**YOUR OBJECTIVE**
Copy word for word the passage of the commentary that runs from "I suffered through" to "this utter drivel?".

There’s claptrap, and there’s piffle, waffle, nonsense too, the absurd and the bizarre, all seen in the wild frequently, especially accompanying anything this hopeless mob in power can offer. It’s a rare thing indeed to see them all clumped together, the parry and thrust of earnest inanity attempting to topple intellectual vacuity in the balderdash stakes, the hollow ring of which arguments may amaze you and me but didn’t surprise Einstein – genius that he was in grasping that while the universe has its limits, stupidity has no bounds whatsoever.
I suffered through fifteen pages this morning, of this condescending and meritless offering (apologies in advance):
“In many ways, it seems the Pakeha world is catching up with Te Ao Maori…Maori values are shaping our future…Our mokopuna (grandchildren) will know and accept te tirohanga Maori ki te ao (the Maori worldview) as an integral part of life in Aotearoa.”
Which exclusively Maori social constructs include: care for family, community and nature, as if non-Maori had never embraced such concepts before. You may well ask: who wrote this utter drivel?
But wait – there’s worse: the hierarchy of ethnicity is on display, there’s ‘Maori’ and there’s ‘tauiwi’, the latter the new buzzword of our betters to describe non-Maori, meaning ‘not us’, ‘don’t belong’, ‘strangers’, ‘foreigners’ originally used to describe intruders from an unknown tribe straying off territory and likely to get short shrift, or, frankly, become lunch.

**DATASET CONTENT**
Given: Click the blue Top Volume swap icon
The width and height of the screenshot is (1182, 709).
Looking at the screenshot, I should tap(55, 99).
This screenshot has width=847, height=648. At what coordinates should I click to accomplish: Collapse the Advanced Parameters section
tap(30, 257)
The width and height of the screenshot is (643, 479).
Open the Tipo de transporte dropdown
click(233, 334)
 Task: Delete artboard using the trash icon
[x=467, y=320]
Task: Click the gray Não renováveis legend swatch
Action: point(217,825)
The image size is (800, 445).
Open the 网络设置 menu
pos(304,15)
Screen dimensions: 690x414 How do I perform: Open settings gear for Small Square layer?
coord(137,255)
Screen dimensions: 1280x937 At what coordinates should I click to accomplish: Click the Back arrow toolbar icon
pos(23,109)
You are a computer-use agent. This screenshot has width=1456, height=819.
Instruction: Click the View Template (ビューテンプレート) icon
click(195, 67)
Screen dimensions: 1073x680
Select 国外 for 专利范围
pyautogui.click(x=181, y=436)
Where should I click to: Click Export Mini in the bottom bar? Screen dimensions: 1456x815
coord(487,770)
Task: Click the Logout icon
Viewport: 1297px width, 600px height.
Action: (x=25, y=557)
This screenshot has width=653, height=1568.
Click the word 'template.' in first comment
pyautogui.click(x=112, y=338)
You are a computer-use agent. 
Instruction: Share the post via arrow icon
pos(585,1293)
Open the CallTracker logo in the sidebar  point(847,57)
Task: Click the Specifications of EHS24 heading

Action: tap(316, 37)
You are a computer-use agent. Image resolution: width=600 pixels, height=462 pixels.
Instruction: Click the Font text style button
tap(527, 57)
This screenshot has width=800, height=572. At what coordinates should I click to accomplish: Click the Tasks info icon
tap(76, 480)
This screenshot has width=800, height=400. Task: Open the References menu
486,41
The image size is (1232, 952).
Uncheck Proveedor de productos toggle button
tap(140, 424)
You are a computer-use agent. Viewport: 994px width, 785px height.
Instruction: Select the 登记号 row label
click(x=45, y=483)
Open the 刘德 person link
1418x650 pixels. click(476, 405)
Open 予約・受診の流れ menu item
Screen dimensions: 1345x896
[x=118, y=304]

**TASK OUTPUT**
I suffered through fifteen pages this morning, of this condescending and meritless offering (apologies in advance):
“In many ways, it seems the Pakeha world is catching up with Te Ao Maori…Maori values are shaping our future…Our mokopuna (grandchildren) will know and accept te tirohanga Maori ki te ao (the Maori worldview) as an integral part of life in Aotearoa.”
Which exclusively Maori social constructs include: care for family, community and nature, as if non-Maori had never embraced such concepts before. You may well ask: who wrote this utter drivel?